Records contained in a dataset.

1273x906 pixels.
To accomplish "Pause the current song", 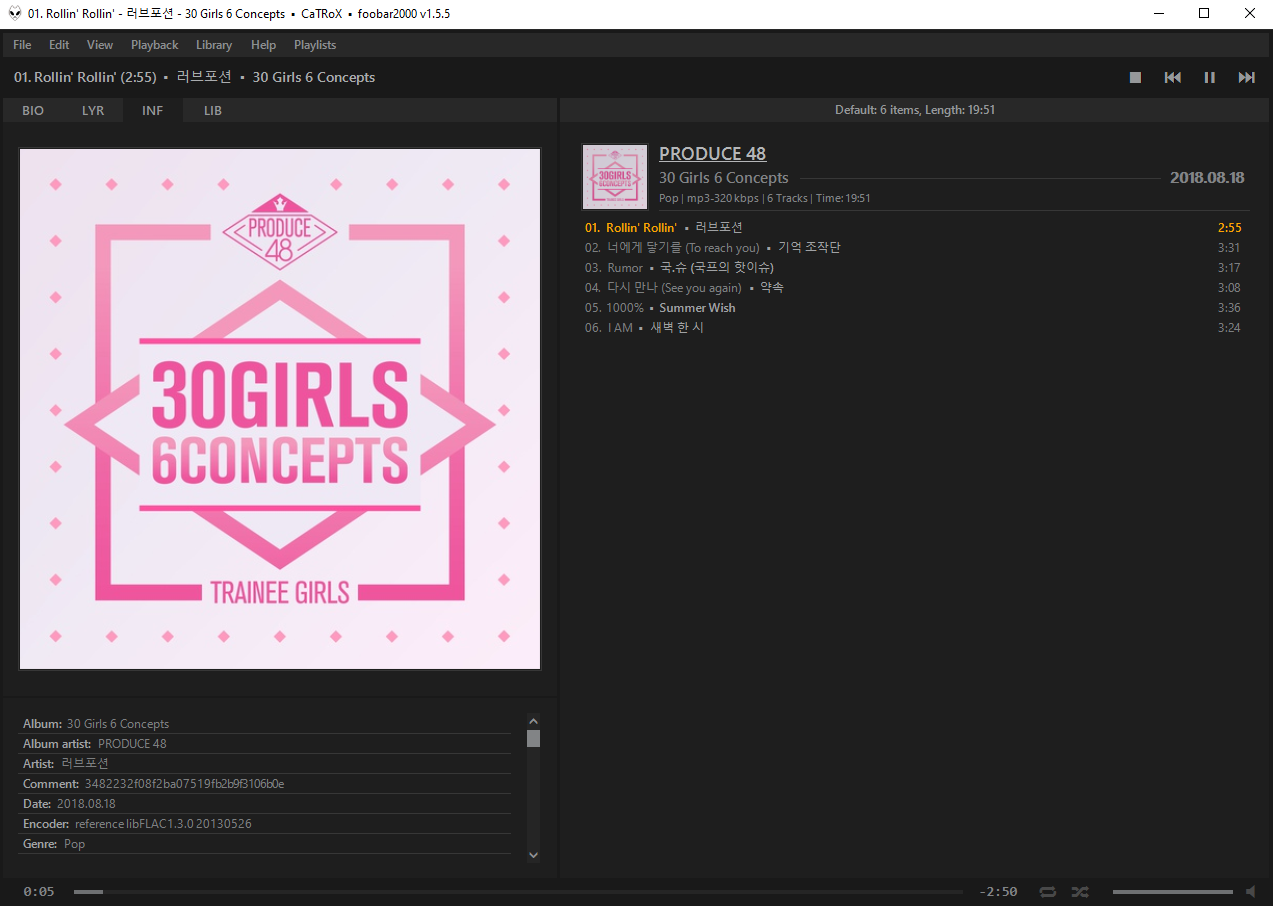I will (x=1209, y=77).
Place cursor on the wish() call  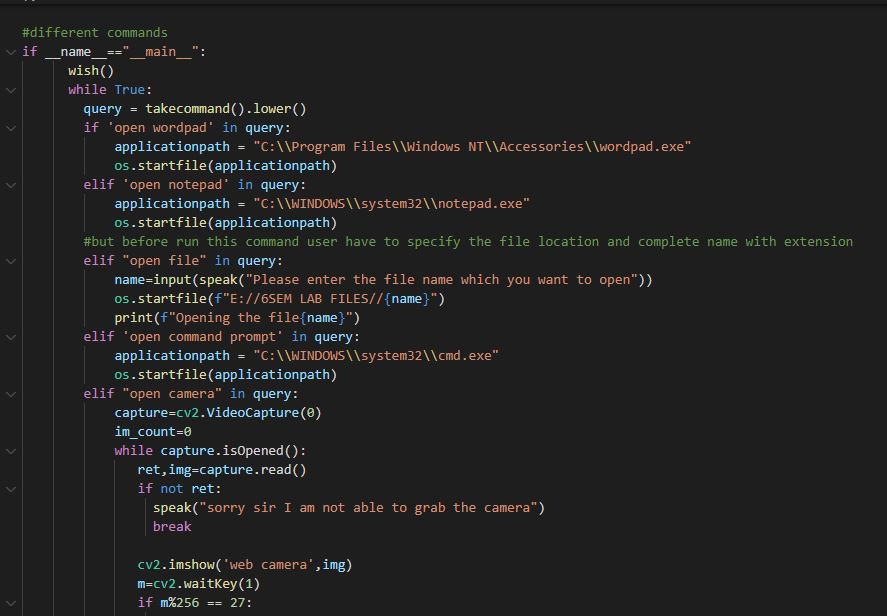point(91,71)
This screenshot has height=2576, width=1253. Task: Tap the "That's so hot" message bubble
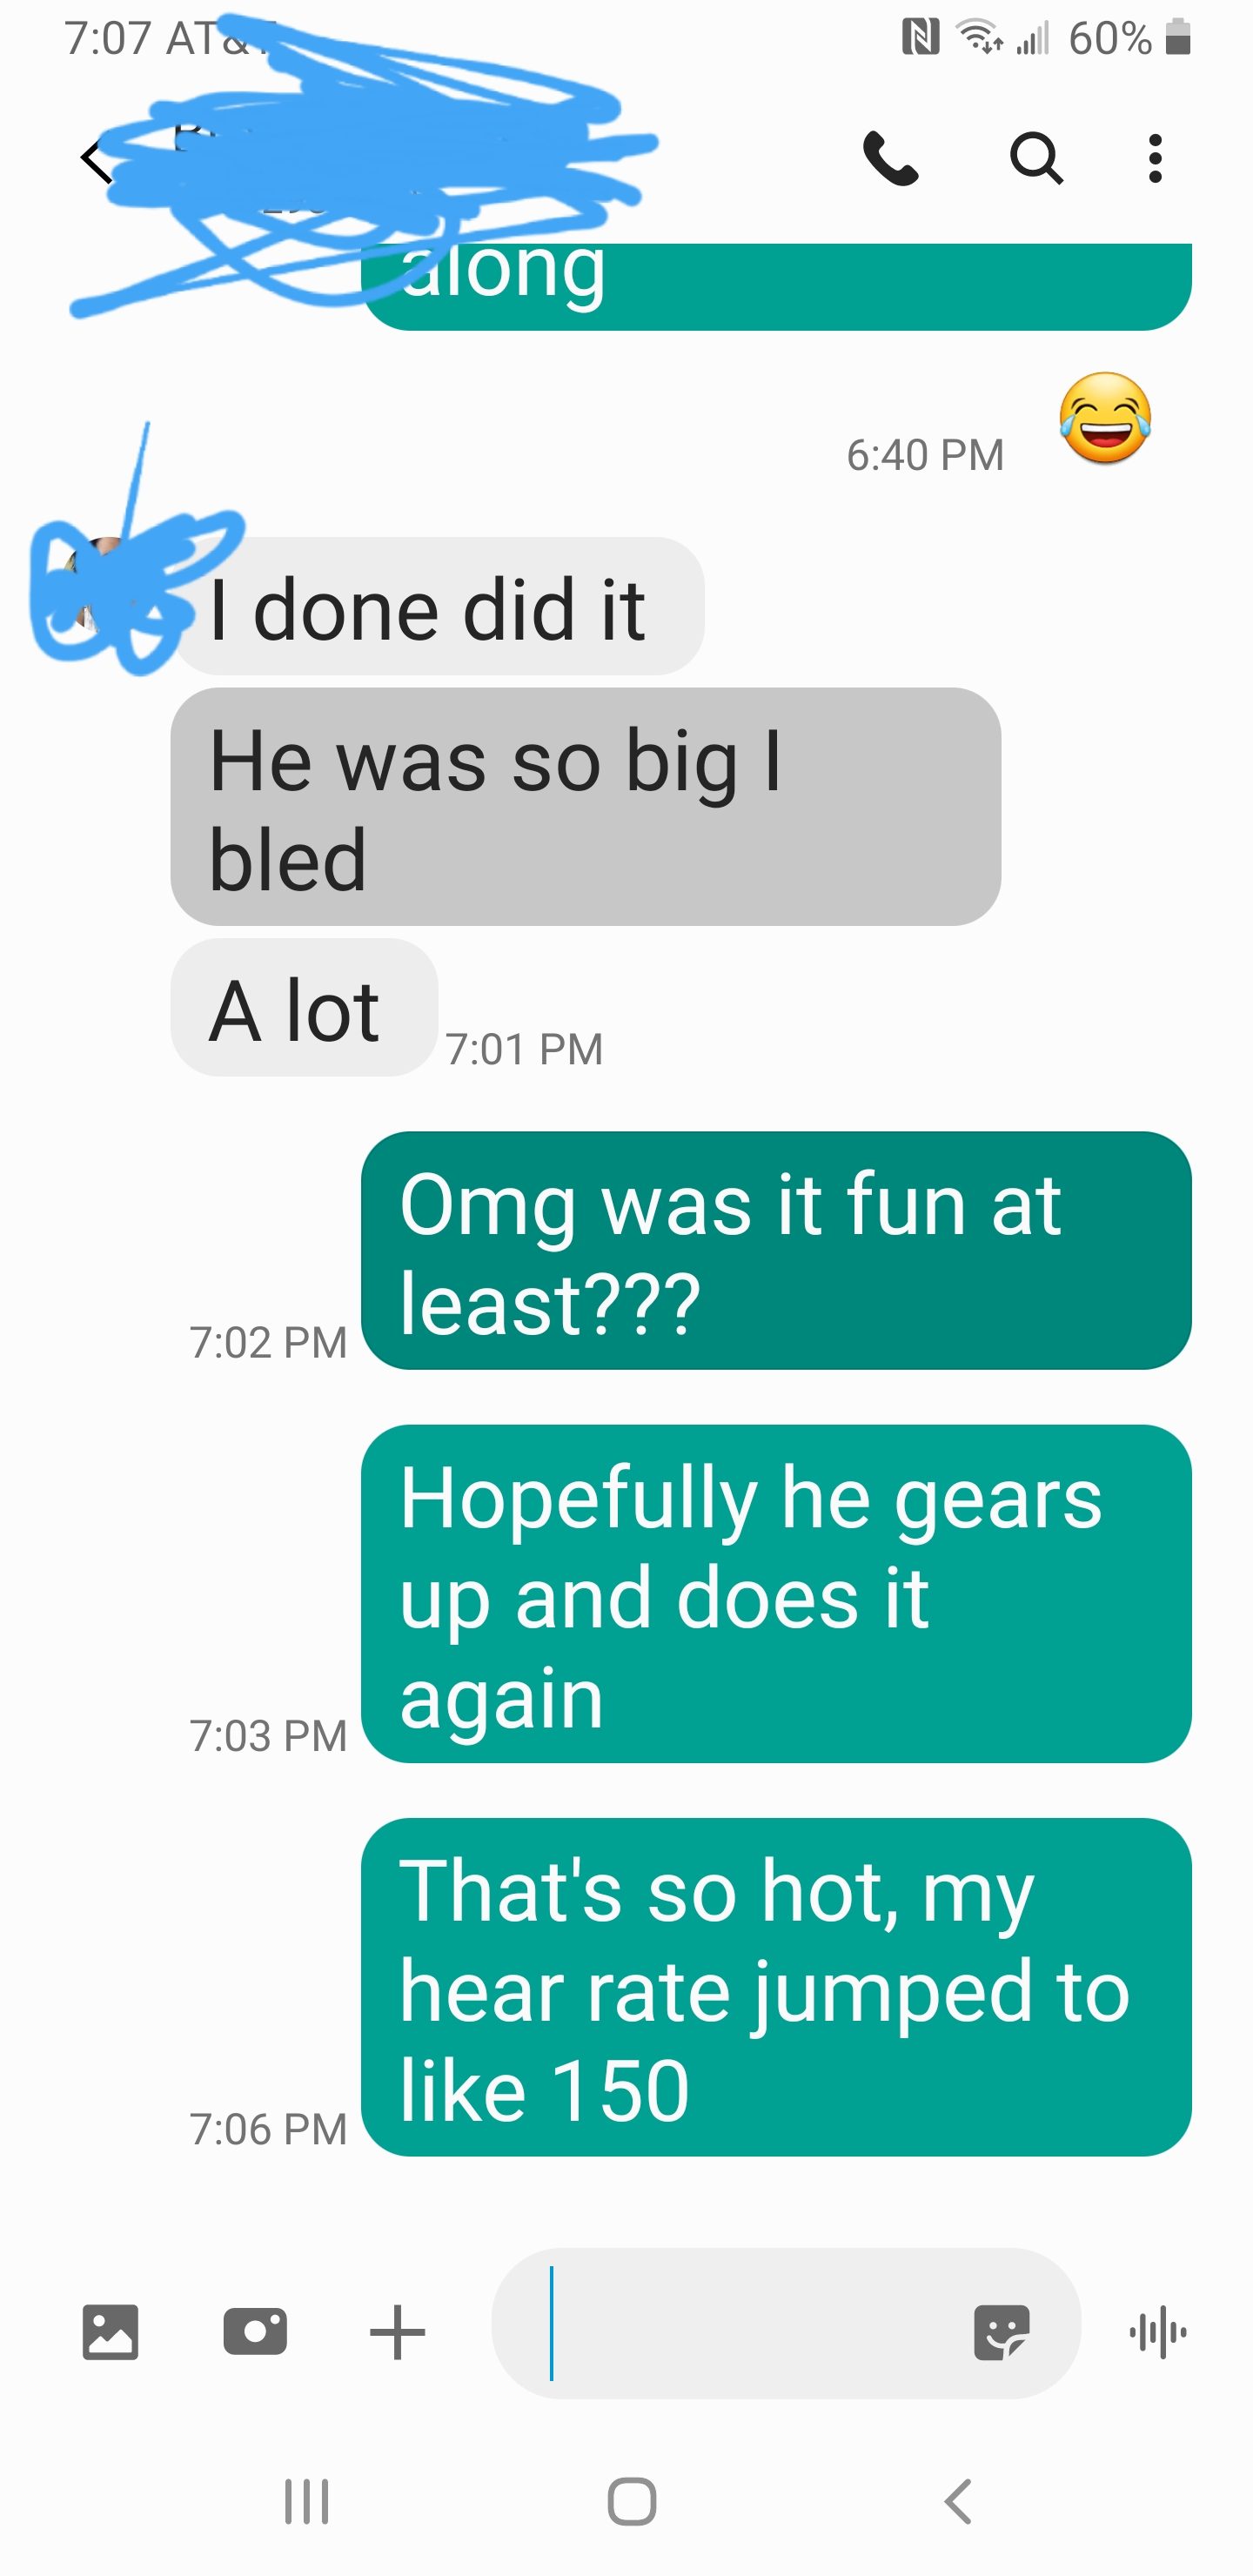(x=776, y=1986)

REQUIRED ACTION.
Copy exactly the lines that run from the one containing "This screenshot has" to the last line of the records, both included, and leave out every picture.

OUTPUT FOR THIS TASK.
This screenshot has height=2576, width=1253. Task: Tap the "That's so hot" message bubble
(x=776, y=1986)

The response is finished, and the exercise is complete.